Still, I do find something very encouraging in these poll numbers. They represent millions of people who are so very libertarian that they are willing to vote LP even against the internal logic of the voting system. These people undoubtably care deeply about liberty.
What they need is not a better candidate to vote for, nor even a better electoral method (though that would be nice). What they need is to connect with one another – to build communities of liberty. That is what we’re doing here on The Freecoast. And certainly any libertarian reading this is welcome to join us. I guarantee this is the most vibrant liberty community on the planet right now. But it’s not necessary to join us. By Metcalfe’s Law, the value of a social network is the square of the number of participants. What this means is that each person you have in your local liberty network increases the value to all the other participants exponentially. We have certainly found that here. Every person who joins our community adds their personality and talents to the mix, and we find that both they and we are immensely better off. This works for a group of 5, 10, 20, or more.

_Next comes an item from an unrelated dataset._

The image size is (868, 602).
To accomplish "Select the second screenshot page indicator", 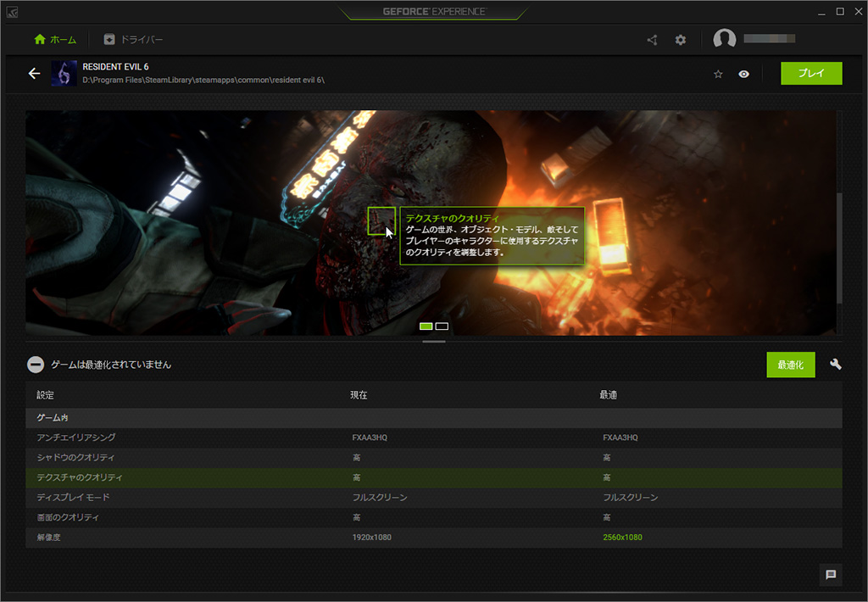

What Ron Paul did in 2008 and 2012 was not to change the Republican Party or even US policy. Rather, he served as a rallying point for libertarians to find one another. That is the legacy he left behind – and we are grateful.
So if you are one of those millions of people voting LP this cycle, do yourself and the rest of us a favor: find each other. Find us. Make this about more than a protest vote. Get connected to your tribe and make the philosophy of liberty a part of your everyday life.
Ideas to get started:
1. Look for like-minded people or groups locally and intentionally build those relationships. It may be awkward at first, but people who believe in liberty tend to make reliable and enduring friends.
2. Put out a shingle. Start a meetup group in your area and see who shows up. You may be surprised!
3. Join us here in the Free State or on the Freecoast. Plan a visit to see if you like it.
Word to the wise, however… not everyone who is a libertarian has good character nor will everyone who is libertarian get along well. When first getting involved in the community aspects of liberty, it’s common to assume that any self-professed libertarian actually practices what he preaches or that every libertarian must be friends with every other one. Both of these are fallacies. Use common sense and seek fellows of good character and whose company you enjoy. There are millions of us, after all.